Le sort de l’IRSN semble donc scellé. Parallèlement, un lobbying se développe. Des groupes de réflexions pronucléaires comme PNC-France et le Cercle d’étude réalités écologiques et mix énergétique (Cérémé) se font entendre en haut lieu. Eux aussi plaident pour que l’Autorité de sûreté prenne mieux en compte la faisabilité industrielle, et ne soit pas gênée par les communications de l’IRSN. Alors que l’ancien directeur général de l’institut n’a pas été auditionné par les rapporteurs de l’OPECST, l’ex-directeur exécutif d’EDF, Hervé Machenaud est lui reçu plusieurs fois par des parlementaires, des conseillers du ministère de la Transition énergétique, de l’Élysée et de Matignon. Jean-Claude Delalonde, membre du Haut comité pour la transparence et l’information sur la sécurité nucléaire (HCTISN) réalise alors lui aussi à quel point l’IRSN est la cible de reproches. On estime, confie-t-il, "qu’il parle trop vite. Il dit trop de choses. Et il n’attend pas qu’on leur dise : tu peux y aller !"

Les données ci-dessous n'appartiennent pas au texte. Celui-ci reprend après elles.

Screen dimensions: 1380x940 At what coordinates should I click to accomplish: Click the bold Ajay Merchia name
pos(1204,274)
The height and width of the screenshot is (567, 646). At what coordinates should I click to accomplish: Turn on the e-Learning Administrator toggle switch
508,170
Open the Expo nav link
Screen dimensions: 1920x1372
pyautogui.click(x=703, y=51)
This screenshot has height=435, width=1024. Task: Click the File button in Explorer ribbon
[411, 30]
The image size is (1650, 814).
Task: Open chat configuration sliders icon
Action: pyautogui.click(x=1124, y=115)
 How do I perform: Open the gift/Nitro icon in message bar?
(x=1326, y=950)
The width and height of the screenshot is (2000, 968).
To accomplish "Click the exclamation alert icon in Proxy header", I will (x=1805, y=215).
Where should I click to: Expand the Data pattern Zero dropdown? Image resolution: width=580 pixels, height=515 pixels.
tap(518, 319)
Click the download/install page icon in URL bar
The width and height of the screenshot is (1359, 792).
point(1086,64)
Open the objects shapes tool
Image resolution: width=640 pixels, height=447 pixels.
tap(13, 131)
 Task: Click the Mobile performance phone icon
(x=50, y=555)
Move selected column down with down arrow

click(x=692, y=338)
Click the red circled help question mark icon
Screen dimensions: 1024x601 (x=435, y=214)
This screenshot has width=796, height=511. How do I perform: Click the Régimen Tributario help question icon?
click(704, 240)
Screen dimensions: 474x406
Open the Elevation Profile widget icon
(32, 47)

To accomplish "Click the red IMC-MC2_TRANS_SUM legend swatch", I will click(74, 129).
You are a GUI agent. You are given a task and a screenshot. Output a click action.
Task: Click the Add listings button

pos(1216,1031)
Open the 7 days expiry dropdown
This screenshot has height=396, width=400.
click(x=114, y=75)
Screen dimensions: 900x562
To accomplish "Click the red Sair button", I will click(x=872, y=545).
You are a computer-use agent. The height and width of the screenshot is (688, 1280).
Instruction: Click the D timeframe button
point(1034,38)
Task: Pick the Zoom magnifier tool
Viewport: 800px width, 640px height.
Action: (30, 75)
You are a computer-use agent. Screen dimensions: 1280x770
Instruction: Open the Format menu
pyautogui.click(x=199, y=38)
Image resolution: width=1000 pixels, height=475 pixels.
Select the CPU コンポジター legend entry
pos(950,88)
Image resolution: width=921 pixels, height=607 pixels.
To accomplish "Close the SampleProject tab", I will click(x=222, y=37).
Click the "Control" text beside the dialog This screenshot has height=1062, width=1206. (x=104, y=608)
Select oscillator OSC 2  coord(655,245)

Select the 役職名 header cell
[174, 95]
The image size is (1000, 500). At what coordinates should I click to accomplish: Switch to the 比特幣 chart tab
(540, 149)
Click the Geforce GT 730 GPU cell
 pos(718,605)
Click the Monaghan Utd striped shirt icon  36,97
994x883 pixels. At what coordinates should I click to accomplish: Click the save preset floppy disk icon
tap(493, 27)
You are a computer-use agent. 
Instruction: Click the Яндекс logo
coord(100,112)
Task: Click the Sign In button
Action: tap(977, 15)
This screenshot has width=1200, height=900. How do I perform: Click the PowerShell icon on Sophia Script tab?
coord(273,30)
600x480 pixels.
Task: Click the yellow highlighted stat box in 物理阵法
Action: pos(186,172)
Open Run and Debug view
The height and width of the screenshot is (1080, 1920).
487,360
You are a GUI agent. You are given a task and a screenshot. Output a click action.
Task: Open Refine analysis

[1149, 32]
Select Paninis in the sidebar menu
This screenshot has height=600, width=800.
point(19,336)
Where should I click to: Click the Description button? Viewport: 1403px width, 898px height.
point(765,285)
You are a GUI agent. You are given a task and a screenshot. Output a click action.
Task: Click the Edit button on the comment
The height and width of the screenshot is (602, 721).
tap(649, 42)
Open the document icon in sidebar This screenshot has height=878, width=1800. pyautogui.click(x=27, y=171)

La question du nucléaire militaire
Bouleverser une organisation vieille de 20 ans demande cependant de préciser certains points. Et pas des moindres : comment fusionner deux entités dont le statut des personnels est si différent (les uns relevant du droit privé et les autres du public) ? Et que faire des experts de l’IRSN qui travaillaient jusqu’ici sur les installations nucléaires de défense ? Les rattacher directement au ministère des Armées poserait un problème d’indépendance. "Il y a là un nœud à défaire pour le gouvernement", reconnaît Stéphane Piednoir, le sénateur LR du Maine-et-Loire, co-auteur du rapport parlementaire. D’autant plus que ces experts ne sauraient faire partie de la future autorité indépendante puisque, comme l’ASN aujourd’hui, explique-t-il, elle ne s’occupera que du nucléaire civil. L’amiral Louis-Michel Guillaume, directeur général adjoint délégué de ce pôle Défense au sein de l’IRSN, préconise pour sa part "d’envisager un rattachement de ces services au ministère de la Défense". C’est écrit noir sur blanc dans le rapport. Il reste donc à voir comment le gouvernement réglera cette question, si le Parlement valide, cette fois-ci, sa réforme.